So you're definitely doing research into relationships.


----------



## Noll (Mar 29, 2011)

ISFP, INFJ and INFP does sound pretty great. i'm very much an INFP myself. these descriptions feel very stereotyping though, not the best really. it's true about me romanticizing relationships (and not actually pursuing them) though (that mixed with my typical Enneagram-type-4-extreme-clinginess = not good), and being idealistic.


----------



## starsonfire (May 28, 2013)

ESFP - The Performer or ENFP - The Inspirer, I guess. I'm ISTJ myself, opposites attract.


----------



## To22 (Apr 6, 2012)

Where is the "No freaking clue" option?


----------



## Arkiasis (Jun 29, 2013)

IXFX


----------



## scarpia (Nov 23, 2009)

Which one of those personalities has bigger tits?


----------



## CinnamonDelight (Jul 1, 2013)

ENTP because they are sweet and cool at the same time


----------



## arnie (Jan 24, 2012)

The Coolest said:


> Where is the "No freaking clue" option?


Try reading my guide in the first post.


----------



## To22 (Apr 6, 2012)

I generally prefer the intuitives, our cognitive preferences allows me to flow in conversation more naturally. I haven't dated an intuitive before though...I'm just presuming based off of what I see on the internet.

I love how INTPs and INFJs tend to express themselves, but I'm really curious to get some idea of how ENTJ women behave. There are very few examples of the ENTJ female on youtube. The ENFP has also peaked my interest, they seem to be brilliant (from my samples) but retain the outward behavior of me as a child, which to me, represents a level of strength.

I feel the INFP, INTP, & INFJ are among the most articulate types and I can really appreciate that, so for now it's somewhere within that range with the ENTJ & ENFP peaking my interest and possibly being types that take priority.



arnie said:


> Try reading my guide in the first post.


Too late!...now I know all there is to know about MBTI lol (not really)


----------



## Ntln (Apr 27, 2012)

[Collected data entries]
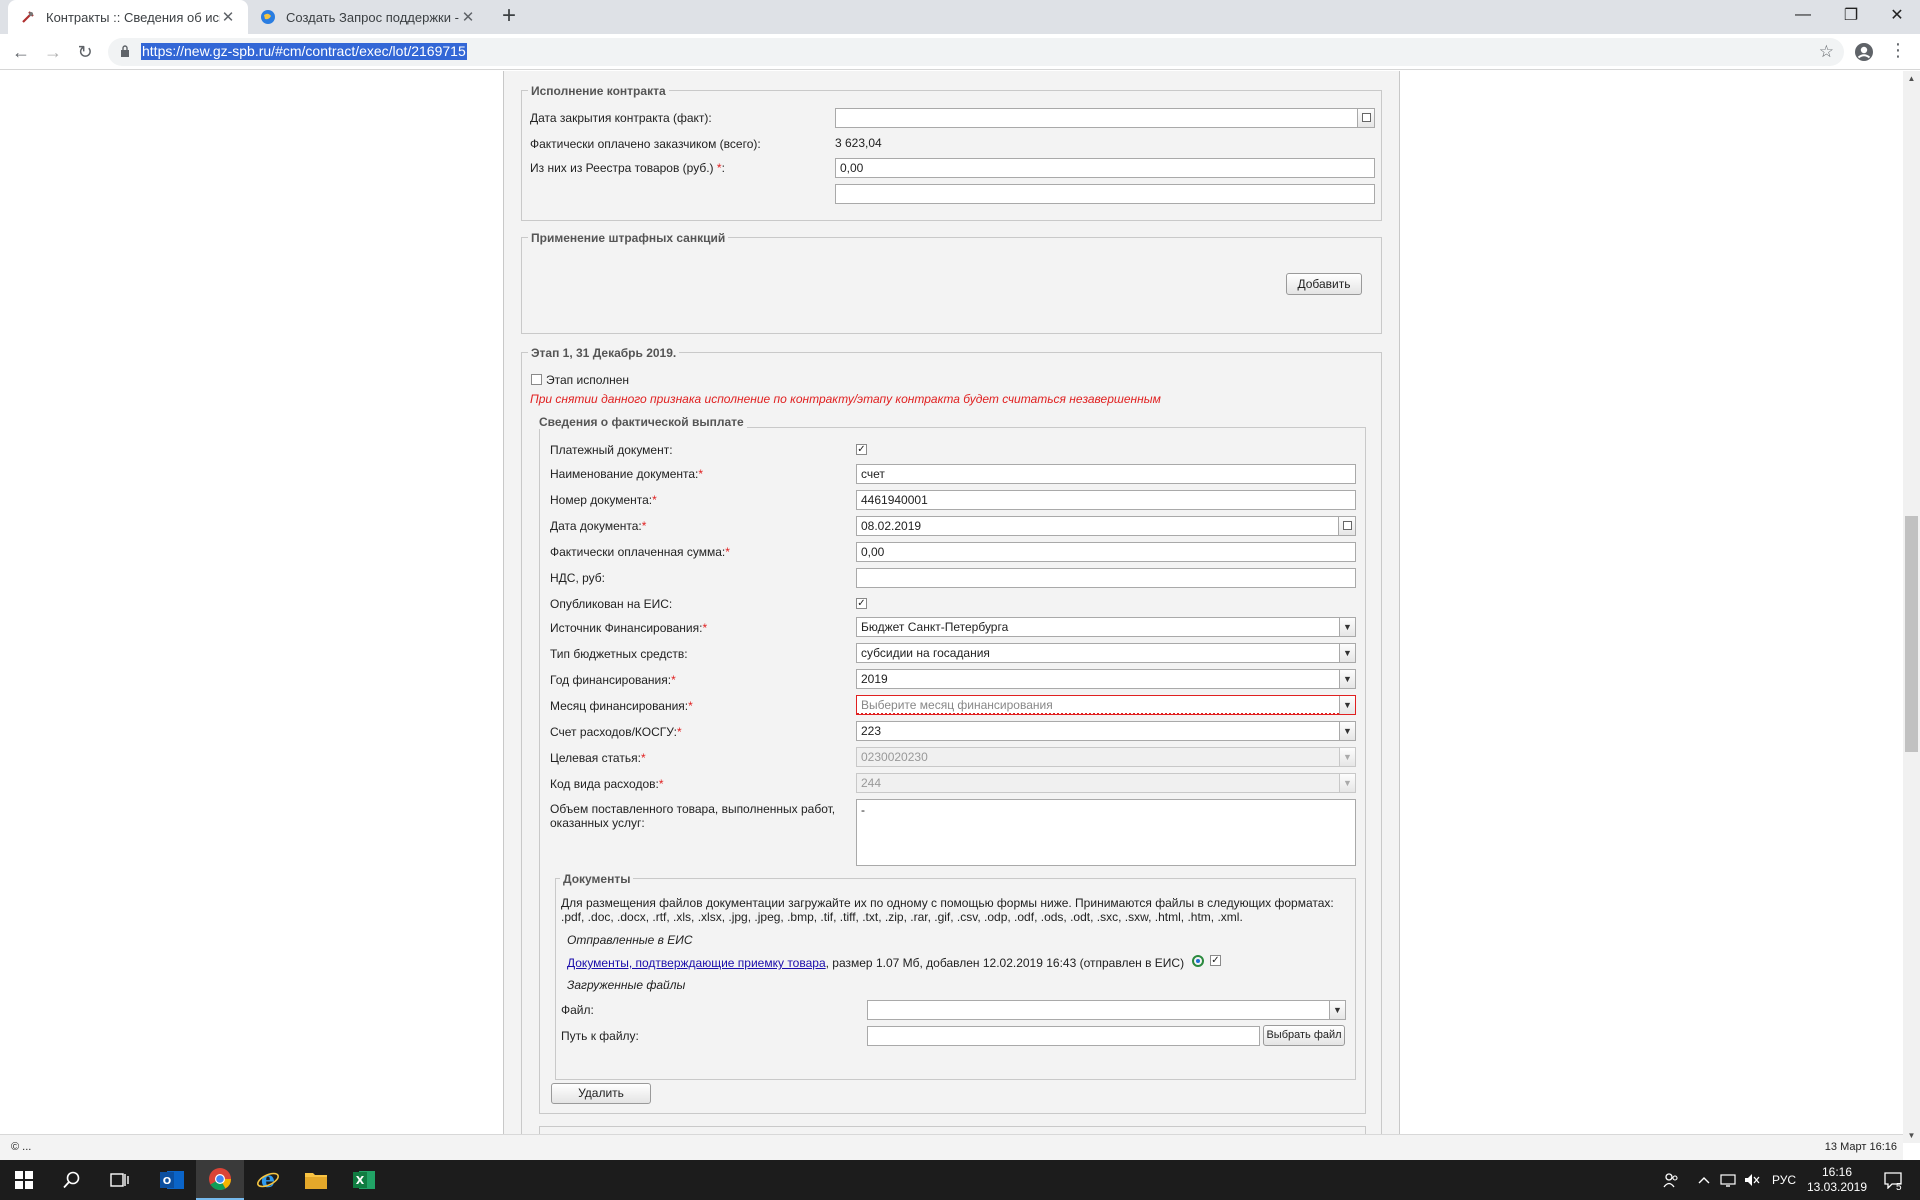  Describe the element at coordinates (1106, 731) in the screenshot. I see `account-select: 223 ▼` at that location.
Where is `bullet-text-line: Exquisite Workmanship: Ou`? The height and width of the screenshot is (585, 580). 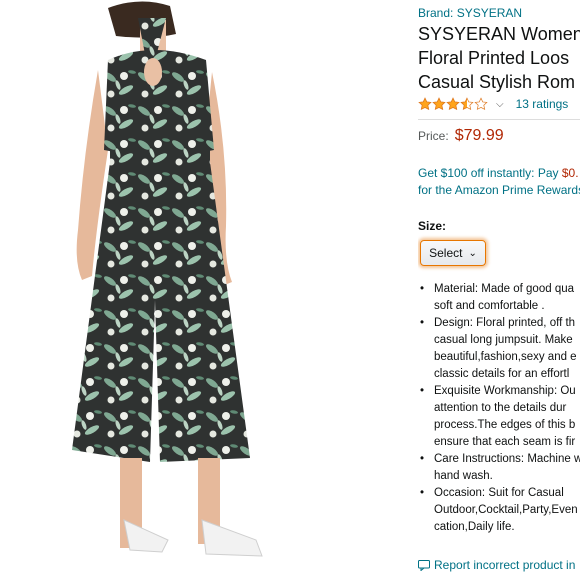
bullet-text-line: Exquisite Workmanship: Ou is located at coordinates (505, 391).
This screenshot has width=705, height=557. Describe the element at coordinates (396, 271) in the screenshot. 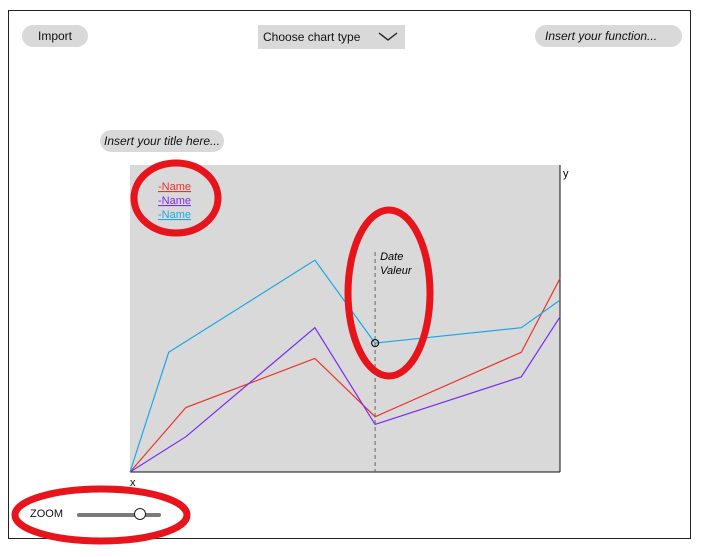

I see `tooltip-value: Valeur` at that location.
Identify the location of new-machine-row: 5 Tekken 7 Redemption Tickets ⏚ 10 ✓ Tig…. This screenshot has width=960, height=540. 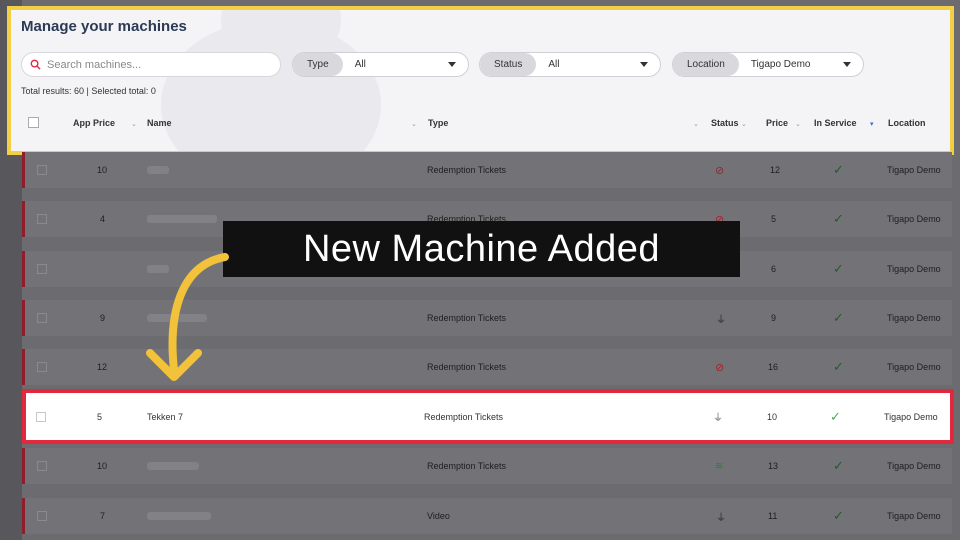
(488, 416).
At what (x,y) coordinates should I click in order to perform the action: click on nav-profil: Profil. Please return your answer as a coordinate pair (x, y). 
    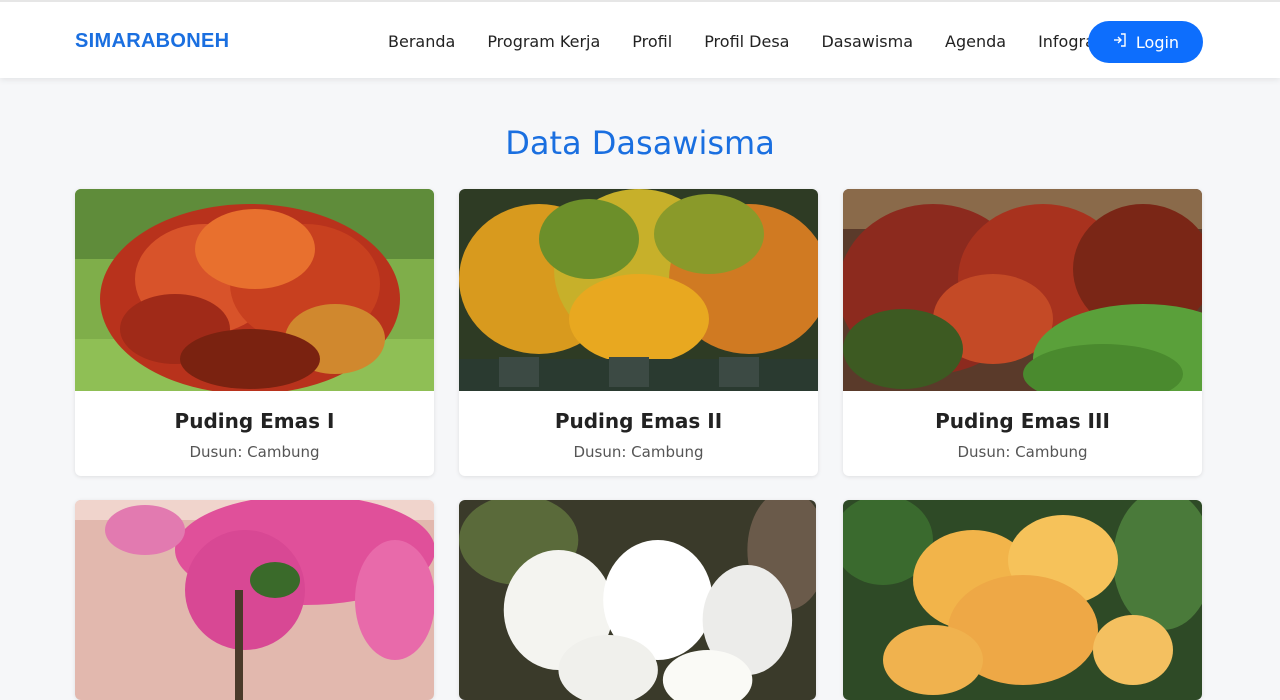
    Looking at the image, I should click on (652, 42).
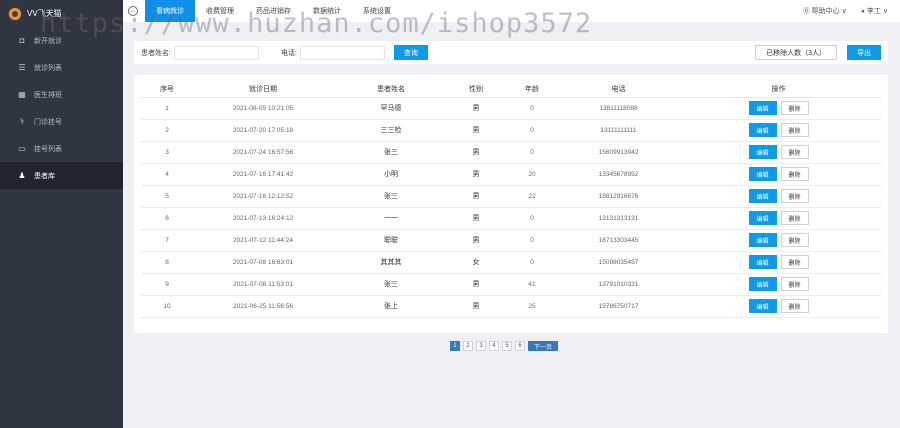 The width and height of the screenshot is (900, 428). I want to click on column-header: 患者姓名, so click(391, 90).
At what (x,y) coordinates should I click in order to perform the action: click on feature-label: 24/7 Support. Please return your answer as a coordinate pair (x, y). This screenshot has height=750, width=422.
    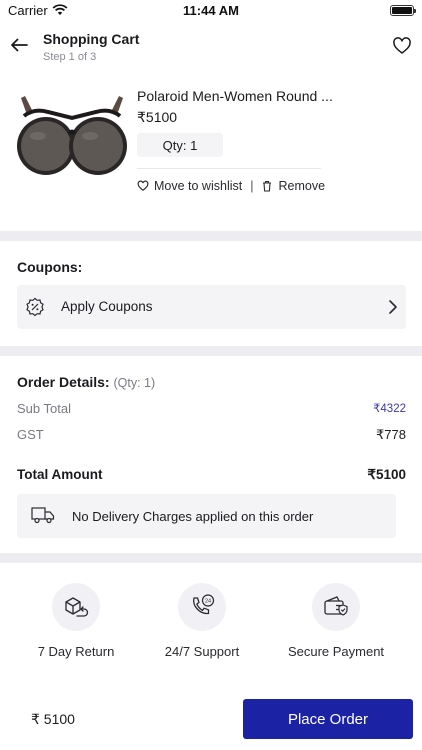
    Looking at the image, I should click on (202, 652).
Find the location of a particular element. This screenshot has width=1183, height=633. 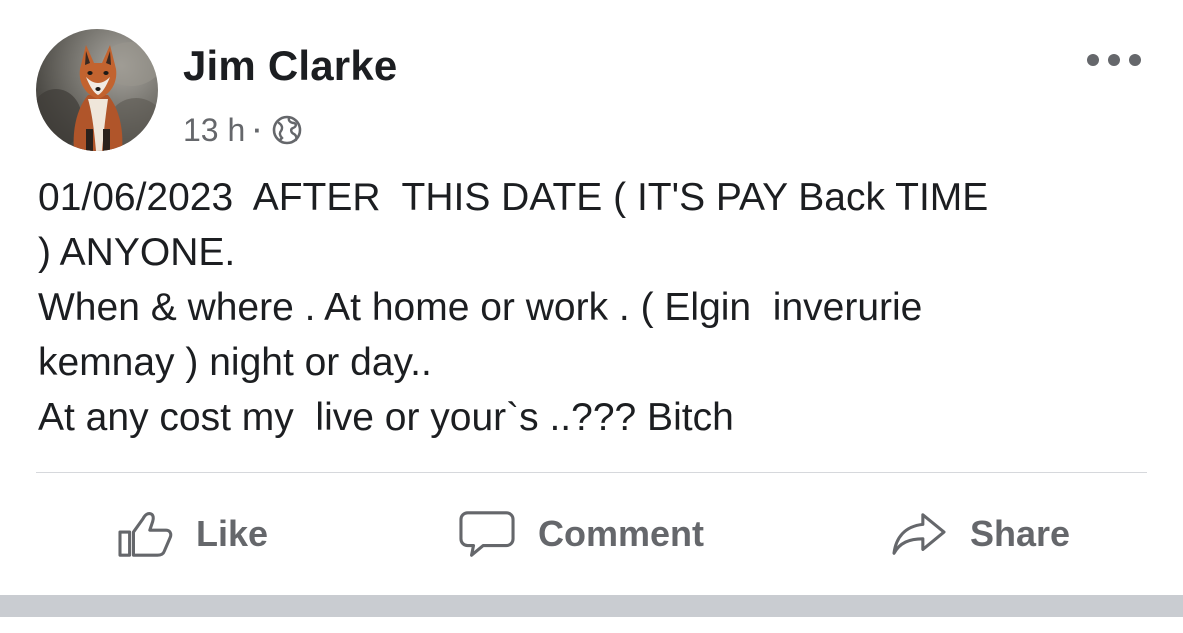

next-post-edge is located at coordinates (592, 625).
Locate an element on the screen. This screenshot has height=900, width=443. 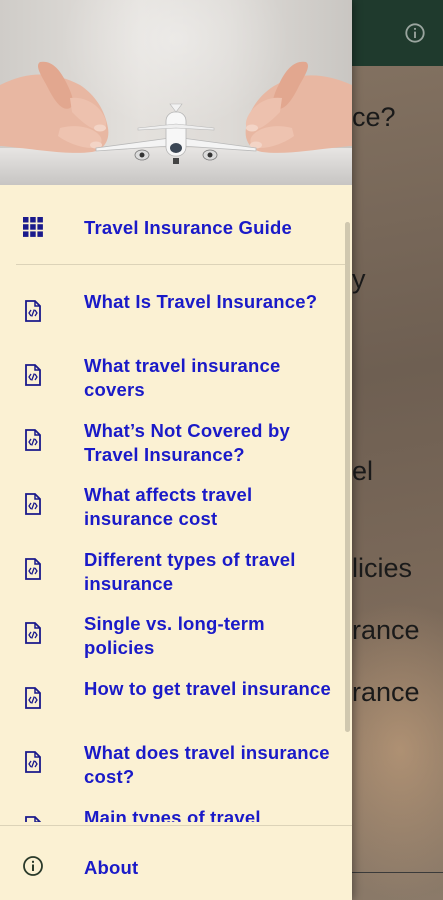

» YOUR TASKS:
[1] Summarize the personality-type forum thread in two sentences.
[2] Please extend the personality-type forum thread, starting right after its final line.

» RESPONSES FOR EACH TASK:
[1] Posters in the thread name the personality types that appeal to them: Noll says ISFP, INFJ and INFP sound great while finding the descriptions stereotyping, and starsonfire, an ISTJ, picks ESFP or ENFP because opposites attract. To22 generally prefers intuitives, considers the INFP, INTP and INFJ among the most articulate types, and has a growing interest in the ENTJ and ENFP.

[2]
INFP mainly, because that's what I am as well. ISJF would be nice, but it sounds like they're putting their own needs too far down in their priorities, which ironically makes them a bit of a burden, since they often forget to take care of themselves when caring for others. ESFJ would be nice, as long as she wasn't too needy of social interaction, because my introversion would probably be a problem for her in that case. ISFP, INTP and ENTP also sound like interesting people.


----------



## meepie (Jun 20, 2010)

I like EN_P or IN_P or INF_ or ENF_

*I don't like any of the S types since I'm an intuitive person*. And of course *TJ types* since I gather they are not very well-rounded in emotion or tact/too cold.

I'm personally an INFP, so an ENFP or ENFJ sounds attractive.


----------



## dal user (Dec 25, 2012)

Dont care for personalities, I care more of what she looks like.

Im Out.


----------



## AmandaMarie87 (Apr 24, 2013)

I think I'd be most compatible with an ESFP or an ESFJ. I am an ISFJ myself. The "S" trait seems to be really important to me.


----------



## crimeclub (Nov 7, 2013)

Rich91 said:


> Dont care for personalities, I care more of what she looks like.
> 
> Im Out.


Ironic.

A quiet and cute artsy girl is all I ask for.


----------



## euphoria04 (May 8, 2012)

Rich91 said:


> Dont care for personalities, I care more of what she looks like.
> 
> Im Out.


I think we've discovered your problem.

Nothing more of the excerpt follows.